To the Oak Bluffs fire chief, Denny Alley, I will always remember your service as a true professional and good person. It has been an honor to serve with you.
Denny, speaking for many of us in Oak Bluffs, you will truly be missed.
Oak Bluffs Water District
To the Editor:
The Grace Church winter community suppers have concluded another successful season. The committee wishes to thank all those who participated and supported us by cooking all the delicious entrees, salads soups and desserts.
Special thanks to Father Rob and the soup supper committee for all their hard work each week, and for Father Rob's delicious soups.
We wish to acknowledge Brownie Troop 523 and their leader Kathy Van Aken who worked several weeks at the suppers enabling the Brownies to earn their individual Community Service badges.
A special thanks to the Black Dog Bakery for donating their delicious breads and to Stop and Shop for their donations of food.
We also would like to thank Mark Martin for refurbishing the head and tail of our dragon, and the dancers and percussionists that performed at our Chinese New Year celebration, year 4707, the year of the pig.
We wish you all a wonderful summer and look forward to seeing you again next season.
To The Editor:
This letter has been sent to the Oak Bluffs selectmen.
There is no need nor any excuse for the outright animal cruelty and sadistic barbarism perpetrated in the name of scientific analysis (or for any other reason whatsoever), which is how the Oak Bluffs Shark Tournament is best described. A substantial majority of Island residents and animal rights groups members nationwide would categorize this as a slaughter of one of the most beautiful creatures in the sea - a creature that is already in serious danger and declining numbers. This is not a sport. Rather, it is blood lust for the sake of those who enjoy seeing a dying creature, hanging headless by its tail, dripping its last drops of blood into what had been its all encompassing home.
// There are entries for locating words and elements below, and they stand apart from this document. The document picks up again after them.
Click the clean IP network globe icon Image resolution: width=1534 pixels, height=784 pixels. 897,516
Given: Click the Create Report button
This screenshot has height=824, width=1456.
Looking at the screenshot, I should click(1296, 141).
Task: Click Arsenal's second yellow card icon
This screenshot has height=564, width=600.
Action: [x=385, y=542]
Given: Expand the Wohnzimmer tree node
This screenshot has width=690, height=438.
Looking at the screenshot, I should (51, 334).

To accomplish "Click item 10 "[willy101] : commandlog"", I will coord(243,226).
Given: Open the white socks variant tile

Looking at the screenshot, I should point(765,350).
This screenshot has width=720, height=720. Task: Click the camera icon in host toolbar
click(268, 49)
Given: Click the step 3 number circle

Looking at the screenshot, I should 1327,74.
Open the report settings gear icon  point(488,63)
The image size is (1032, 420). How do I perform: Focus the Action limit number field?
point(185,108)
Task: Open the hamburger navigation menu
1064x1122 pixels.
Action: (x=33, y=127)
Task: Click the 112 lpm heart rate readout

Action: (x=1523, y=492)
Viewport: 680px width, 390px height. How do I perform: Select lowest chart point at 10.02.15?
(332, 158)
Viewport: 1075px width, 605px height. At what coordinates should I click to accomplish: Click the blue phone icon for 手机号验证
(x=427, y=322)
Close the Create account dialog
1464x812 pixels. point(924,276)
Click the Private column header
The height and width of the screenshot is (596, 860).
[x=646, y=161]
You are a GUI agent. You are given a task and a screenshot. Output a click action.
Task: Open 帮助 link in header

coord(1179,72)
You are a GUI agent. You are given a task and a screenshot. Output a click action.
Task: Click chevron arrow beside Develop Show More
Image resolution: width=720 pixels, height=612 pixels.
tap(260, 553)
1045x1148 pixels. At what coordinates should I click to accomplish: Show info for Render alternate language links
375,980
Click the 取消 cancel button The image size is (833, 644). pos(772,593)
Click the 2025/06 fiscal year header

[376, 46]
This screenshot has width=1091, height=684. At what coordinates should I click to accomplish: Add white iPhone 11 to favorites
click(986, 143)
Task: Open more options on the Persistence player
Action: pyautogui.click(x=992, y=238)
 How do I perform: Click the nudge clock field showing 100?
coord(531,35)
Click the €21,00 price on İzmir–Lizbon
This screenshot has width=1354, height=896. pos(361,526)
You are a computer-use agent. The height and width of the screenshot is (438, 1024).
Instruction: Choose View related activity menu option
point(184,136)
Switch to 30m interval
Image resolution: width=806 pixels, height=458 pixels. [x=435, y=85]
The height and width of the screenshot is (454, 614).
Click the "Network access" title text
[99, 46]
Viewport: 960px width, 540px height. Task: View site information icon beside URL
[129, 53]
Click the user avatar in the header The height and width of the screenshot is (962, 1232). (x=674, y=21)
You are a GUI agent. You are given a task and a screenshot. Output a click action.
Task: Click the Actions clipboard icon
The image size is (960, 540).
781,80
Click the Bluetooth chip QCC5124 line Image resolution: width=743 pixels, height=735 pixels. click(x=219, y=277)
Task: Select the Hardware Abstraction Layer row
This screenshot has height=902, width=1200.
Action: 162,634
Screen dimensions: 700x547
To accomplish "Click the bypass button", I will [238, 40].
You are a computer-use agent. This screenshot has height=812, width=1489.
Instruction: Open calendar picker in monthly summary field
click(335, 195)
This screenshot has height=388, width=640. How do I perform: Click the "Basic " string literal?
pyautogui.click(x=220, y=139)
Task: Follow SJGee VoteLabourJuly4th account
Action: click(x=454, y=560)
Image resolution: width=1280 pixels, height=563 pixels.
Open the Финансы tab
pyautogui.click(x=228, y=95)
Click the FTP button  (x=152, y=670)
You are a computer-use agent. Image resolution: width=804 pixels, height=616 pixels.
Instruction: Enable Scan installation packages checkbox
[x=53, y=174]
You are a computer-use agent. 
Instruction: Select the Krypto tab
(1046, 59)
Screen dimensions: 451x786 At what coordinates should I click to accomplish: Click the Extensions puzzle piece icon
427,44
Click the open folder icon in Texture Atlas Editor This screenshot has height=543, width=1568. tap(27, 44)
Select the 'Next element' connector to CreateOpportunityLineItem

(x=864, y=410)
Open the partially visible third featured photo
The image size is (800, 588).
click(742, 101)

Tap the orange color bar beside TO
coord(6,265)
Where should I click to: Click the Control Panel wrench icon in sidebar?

Together with a great number of your Island neighbors, I beg you not to sponsor this tournament, which is but a travesty on what the Vineyard is believed to be: respect for the natural beauty, not only of the land we live on, but for those creatures that live beneath the sparkling sea that surrounds our beautiful home.
Fine in Saigon
To the Editor:
Webcam is just fine where it is, as of 10 April 2007. I check the harbor at least once a day, weather too. Thanks.
Saigon and West Tisbury
Wake up call
To the Editor:
The fire and temporary closing of SEMASS should be a wake-up call to all Islanders and the Martha's Vineyard Refuse District. The removal of all waste material to off-Island sites is both expensive and wasteful. Not all of the materials that are disposed of should be shipped off. Now is the time to seriously undertake an all Island composting and recycling program. This undertaking will save taxpayer dollars, help the environment through recycling and enable local farmers to have a compost source for their crops.
It is urgent that Martha's Vineyard practice sustainability and that we become more self-reliant, buying local and cooperating Island wide.
The selectmen of Aquinnah urge all Island residents to support this effort and to make your thoughts known to your refuse district representatives and selectmen. Pressure must be brought to bear upon the refuse district to become socially conscious and responsible to the needs of our Island community.